§ **SELECTED EXCERPT**:

Now, I realize that to a non-Christian this story probably sounds ludicrous, and I don’t tell this to convince any skeptics that there really is a God. My point is really just to let you know that I am aware that my rage towards technology that doesn’t work is kind of silly. So now you know that, and I know that, and I am well aware that God knows that. And yet I wrote a blog post about it anyway.

So basically, I need to just figure out how to not get so angry about little things. I mean, is it really that big of a deal that the toilet was clogged when we have two toilets? Is it that big of a deal that an app I never use didn’t work? No, of course not.

In conclusion, this installment of “Things That Make Me Angry” was kind of a bust. Maybe next time I’ll write about something that’s actually worth being angry about.

You Can’t Take It With You

When I was in high school, I started reading a series of books called the Left Behind series, which was written by two guys named Tim LaHaye and Jerry Jenkins. This writers of this series took the prophecies of the Bible and used them to tell a story about the last seven years of human history. The series encompasses 12 books in all, but only the first three had been published when I started reading the series in high school. At the time, I was under the impression that those three books were the entire series, so when I finished the third book and discovered that there were more books to come, I lost interest for a while.

Part of the reason was that the writing contained a number of clichés, and the characters were somewhat generic and boring. In addition, as I grew older and studied the Bible more, I began to disagree with LaHaye’s interpretations of Biblical prophecies. (Namely, his belief that the Rapture will happen at the beginning of the period known as the Tribulation. I believe it will happen partway through.) Plus, the books were expensive, and I just didn’t want to spend that much money. So, many years went by, and I never did find out what happened after the end of the third book.

Finally, a few weeks ago, I just randomly decided that I was going to finally read the entire series. The library at my church has all 12 books, and I’d known that for some time, but it seemed like a pretty large project, and so I just kept putting it off. But towards the end of this past summer, I finally decided to go for it. And you know what? They’re really not that bad.

The first book begins with an airline pilot named Rayford Steele flying a commercial flight from London to New York and contemplating cheating on his wife with a beautiful flight attendant named Hattie Durham. He decides that he’s going to go through with this idea, and he leaves the cockpit to go tell her. When he finds her, though, she tells him that about a third of the passengers on the flight have just disappeared. Rayford quickly discovers that this phenomenon has happened all over the world. Rayford’s wife and son are Christians, and when he discovers that they both are among the missing, he realizes that they and all the other missing people were raptured, and he decides to accept Christ himself.

The story then follows the adventures and trials of Rayford, his daughter Chloe, and Cameron “Buck” Williams, a world-famous journalist who was on the plane that Rayford was piloting at the time of the Rapture, as they struggle to survive in a world that rapidly becomes highly antagonistic towards followers of Jesus Christ. These three characters, who are joined by an ever-growing cast of fellow believers, find themselves pitted against the evil rule of Nicolae Carpathia, a charismatic leader who rises to prominence in the wake of the Rapture. Carpathia quickly assumes control of the United Nations, renames it the Global Community, moves its headquarters to Babylon for some reason (which is cleverly renamed New Babylon – more about this later), and requires that all the nations of the world destroy 90 percent of their weapons and turn the remaining 10 percent over to the GC. Eventually Carpathia declares himself to be a god and requires that all the people of the world worship him. Refusing to do so results in death, meaning that Christians must go into hiding in order to survive.

§ **DATA**:
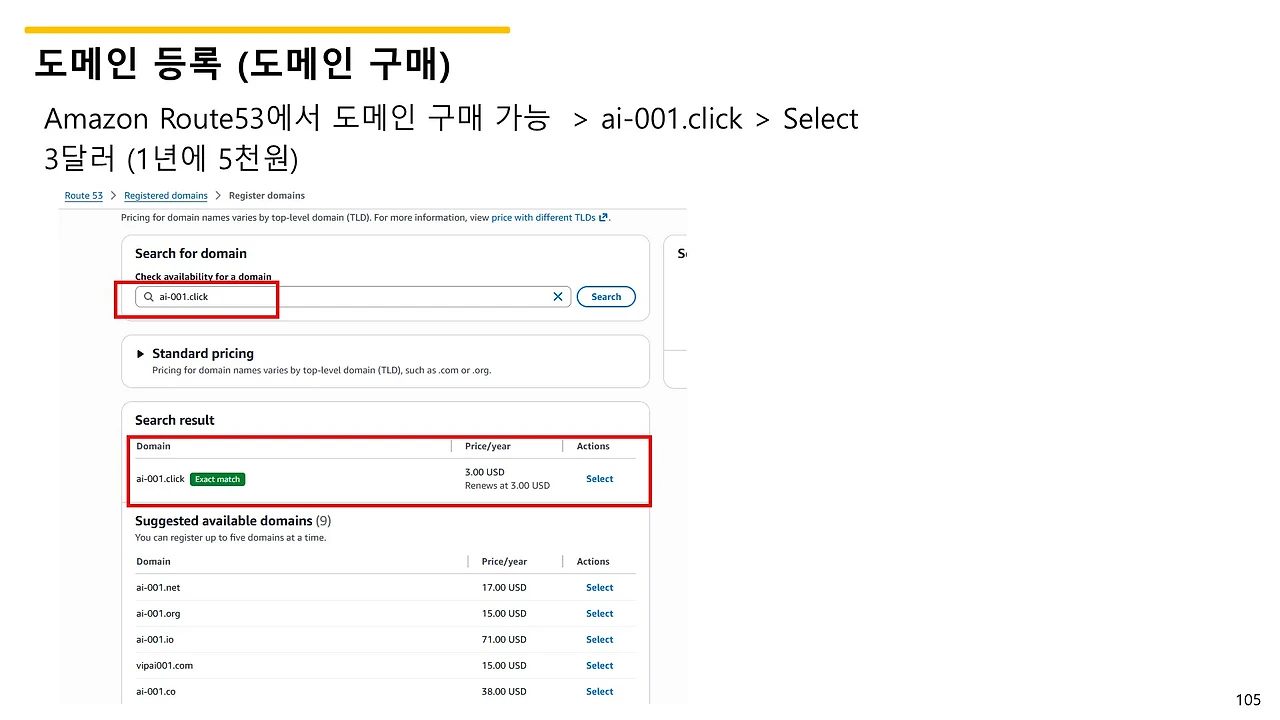Open the Route 53 breadcrumb link

83,195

§ **TASK INSTRUCTIONS**:
• A. Update the blog passage about the Left Behind series by rewriting the stretch from "Now, I realize" through "about it anyway." with "technology" changed to "electronics".
• B. Write what comes next in the blog passage about the Left Behind series, starting after its final sentence.

§ **SOLVED TASKS**:
• A.
Now, I realize that to a non-Christian this story probably sounds ludicrous, and I don’t tell this to convince any skeptics that there really is a God. My point is really just to let you know that I am aware that my rage towards electronics that doesn’t work is kind of silly. So now you know that, and I know that, and I am well aware that God knows that. And yet I wrote a blog post about it anyway.

• B.
There’s obviously a lot more to this story, but that’s the brief synopsis. As I mentioned earlier, it’s quite a bit better than I anticipated, based on my teenage memories of the first three books. That’s not really a fluke, though. The first three books are quite a bit weaker than the rest of the series. It’s almost as if it took the writers a while to get warmed up.

I do have a few quibbles. The characters aren’t all that wonderful. Near the beginning they are very generic and cliché. That gets better as the story goes along and they get more fleshed out. But then towards the middle a lot of the characters get really touchy and easily offended. It seems a little unrealistic that people living in hiding from a totalitarian world government would spend so much time whining over little things. But this does get better towards the end of the series.

Another thing that annoys me about the series is a relatively minor thing, but I want to point it out anyway. I alluded to this earlier, when I mentioned how Carpathia moves the headquarters of the United Nations/Global Community to New Babylon. For the most part, the events of this story that are couched as fulfilling Bible prophecy make sense within the context of the story. For example, there is one prophecy that LaHaye interprets as foretelling an invasion of Israel by Russia. In the story, the reasons why Russia attacks Israel are totally believable and you could imagine that it might actually happen that way.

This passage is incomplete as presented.